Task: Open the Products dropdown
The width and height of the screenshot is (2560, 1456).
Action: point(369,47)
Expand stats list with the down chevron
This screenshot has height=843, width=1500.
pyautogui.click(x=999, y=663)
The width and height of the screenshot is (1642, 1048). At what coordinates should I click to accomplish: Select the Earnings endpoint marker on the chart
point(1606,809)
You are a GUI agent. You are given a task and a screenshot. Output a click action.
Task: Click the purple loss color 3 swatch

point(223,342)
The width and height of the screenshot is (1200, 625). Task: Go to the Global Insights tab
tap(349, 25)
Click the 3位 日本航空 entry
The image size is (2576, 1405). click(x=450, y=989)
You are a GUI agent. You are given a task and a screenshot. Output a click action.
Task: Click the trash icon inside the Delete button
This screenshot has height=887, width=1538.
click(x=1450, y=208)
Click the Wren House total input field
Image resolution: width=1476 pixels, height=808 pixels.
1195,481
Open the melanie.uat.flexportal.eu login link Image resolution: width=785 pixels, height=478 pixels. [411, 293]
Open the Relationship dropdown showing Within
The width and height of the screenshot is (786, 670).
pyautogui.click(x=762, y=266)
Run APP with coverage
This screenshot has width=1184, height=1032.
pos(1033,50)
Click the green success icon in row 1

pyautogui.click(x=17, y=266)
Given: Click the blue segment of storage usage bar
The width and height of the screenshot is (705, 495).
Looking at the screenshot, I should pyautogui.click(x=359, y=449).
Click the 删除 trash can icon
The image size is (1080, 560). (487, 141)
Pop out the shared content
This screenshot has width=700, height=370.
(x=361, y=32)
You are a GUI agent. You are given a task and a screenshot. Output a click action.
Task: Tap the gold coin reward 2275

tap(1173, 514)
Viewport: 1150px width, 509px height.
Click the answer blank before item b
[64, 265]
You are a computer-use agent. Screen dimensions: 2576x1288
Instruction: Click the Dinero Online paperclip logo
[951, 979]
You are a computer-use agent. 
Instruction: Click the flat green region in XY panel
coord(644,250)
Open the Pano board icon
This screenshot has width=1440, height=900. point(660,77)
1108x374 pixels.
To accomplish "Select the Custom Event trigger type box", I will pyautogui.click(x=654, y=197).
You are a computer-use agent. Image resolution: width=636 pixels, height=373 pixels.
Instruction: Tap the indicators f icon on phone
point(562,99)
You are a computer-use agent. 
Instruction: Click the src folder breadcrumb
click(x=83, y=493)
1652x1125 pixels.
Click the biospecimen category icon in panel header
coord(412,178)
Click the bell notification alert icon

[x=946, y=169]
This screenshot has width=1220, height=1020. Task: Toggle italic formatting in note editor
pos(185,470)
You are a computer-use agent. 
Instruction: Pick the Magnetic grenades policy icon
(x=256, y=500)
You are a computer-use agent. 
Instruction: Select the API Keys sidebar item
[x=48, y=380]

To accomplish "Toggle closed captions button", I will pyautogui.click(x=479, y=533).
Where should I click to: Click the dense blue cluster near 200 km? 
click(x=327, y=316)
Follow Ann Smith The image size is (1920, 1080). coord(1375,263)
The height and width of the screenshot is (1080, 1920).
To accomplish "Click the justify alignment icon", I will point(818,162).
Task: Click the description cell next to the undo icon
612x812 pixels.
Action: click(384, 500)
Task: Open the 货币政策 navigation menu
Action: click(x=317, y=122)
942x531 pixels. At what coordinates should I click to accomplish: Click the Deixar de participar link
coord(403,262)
-*-
TASK BRIEF:
Output the lines from the line with "This screenshot has width=1220, height=1020." to the line with "Action: click(x=317, y=122)" as a numbered list, leaving out blank lines.

WRITTEN REPLY:
1. This screenshot has width=1220, height=1020. Task: Toggle italic formatting in note editor
2. pos(185,470)
3. You are a computer-use agent. 
4. Instruction: Pick the Magnetic grenades policy icon
5. (x=256, y=500)
6. You are a computer-use agent. 
7. Instruction: Select the API Keys sidebar item
8. [x=48, y=380]
9. To accomplish "Toggle closed captions button", I will pyautogui.click(x=479, y=533).
10. Where should I click to: Click the dense blue cluster near 200 km? 
11. click(x=327, y=316)
12. Follow Ann Smith The image size is (1920, 1080). coord(1375,263)
13. The height and width of the screenshot is (1080, 1920).
14. To accomplish "Click the justify alignment icon", I will point(818,162).
15. Task: Click the description cell next to the undo icon
16. 612x812 pixels.
17. Action: click(384, 500)
18. Task: Open the 货币政策 navigation menu
19. Action: click(x=317, y=122)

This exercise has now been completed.